▶ [Text extract]
>>>

[QUESTION] cachefiles: Recovery concerns with on-demand loading after unexpected power loss

linux-fsdevel.vger.kernel.org archive mirror
 help / color / mirror / Atom feed

* [QUESTION] cachefiles: Recovery concerns with on-demand loading after unexpected power loss
@ 2025-05-28  8:07 Zizhi Wo
  2025-05-28  8:35 ` Gao Xiang
  0 siblings, 1 reply; 5+ messages in thread
From: Zizhi Wo @ 2025-05-28  8:07 UTC (permalink / raw)
  To: netfs, dhowells, jlayton, brauner
  Cc: hsiangkao, jefflexu, zhujia.zj, linux-erofs, linux-fsdevel,
	linux-kernel, wozizhi, libaokun1, yangerkun, houtao1, yukuai3

Currently, in on-demand loading mode, cachefiles first calls
cachefiles_create_tmpfile() to generate a tmpfile, and only during the exit
process does it call cachefiles_commit_object->cachefiles_commit_tmpfile to
create the actual dentry and making it visible to users.

If the cache write is interrupted unexpectedly (e.g., by system crash or
power loss), during the next startup process, cachefiles_look_up_object()
will determine that no corresponding dentry has been generated and will
recreate the tmpfile and pull the complete data again!

The current implementation mechanism appears to provide per-file atomicity.
For scenarios involving large image files (where significant amount of
cache data needs to be written), this re-pulling process after an
interruption seems considerable overhead?

In previous kernel versions, cache dentry were generated during the
LOOK_UP_OBJECT process of the object state machine. Even if power was lost
midway, the next startup process could continue pulling data based on the
previously downloaded cache data on disk.

What would be the recommended way to handle this situation? Or am I
thinking about this incorrectly? Would appreciate any feedback and guidance
from the community.

<<<

▶ [Entries shown]

>>>

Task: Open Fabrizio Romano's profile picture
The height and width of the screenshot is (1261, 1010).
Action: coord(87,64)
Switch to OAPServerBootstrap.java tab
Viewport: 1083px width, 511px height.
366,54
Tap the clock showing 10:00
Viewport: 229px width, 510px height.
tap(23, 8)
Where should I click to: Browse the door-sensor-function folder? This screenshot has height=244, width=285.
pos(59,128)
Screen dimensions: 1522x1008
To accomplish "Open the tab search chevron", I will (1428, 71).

<<<
>>>

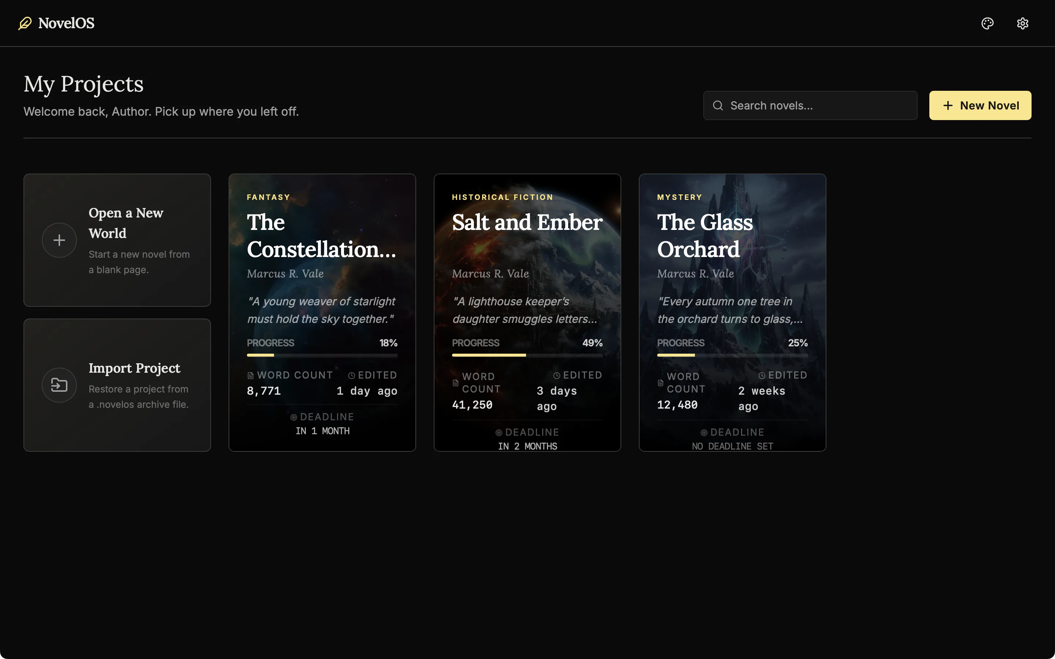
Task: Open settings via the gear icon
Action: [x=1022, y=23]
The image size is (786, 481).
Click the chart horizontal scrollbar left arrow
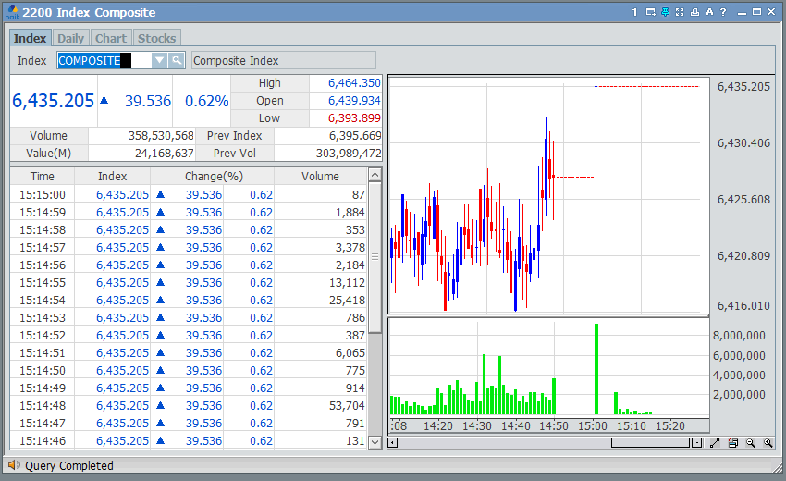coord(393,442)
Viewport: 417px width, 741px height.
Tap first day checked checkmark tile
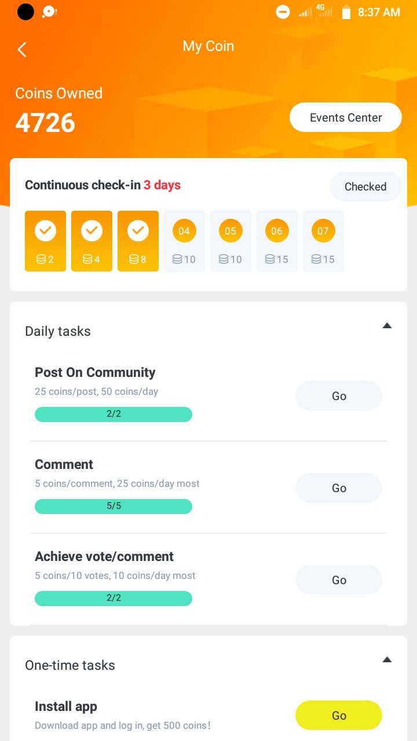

<<<
>>>

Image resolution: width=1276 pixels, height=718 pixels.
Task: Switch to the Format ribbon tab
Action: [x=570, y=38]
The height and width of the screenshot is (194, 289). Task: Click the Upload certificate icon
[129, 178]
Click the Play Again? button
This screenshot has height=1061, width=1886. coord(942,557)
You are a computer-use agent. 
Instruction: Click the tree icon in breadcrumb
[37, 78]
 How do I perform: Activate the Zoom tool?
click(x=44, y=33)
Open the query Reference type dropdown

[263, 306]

<<<

In the cachefiles post, which function does cachefiles call first in on-demand loading mode? The lines have nothing to do with the cachefiles post.

cachefiles_create_tmpfile()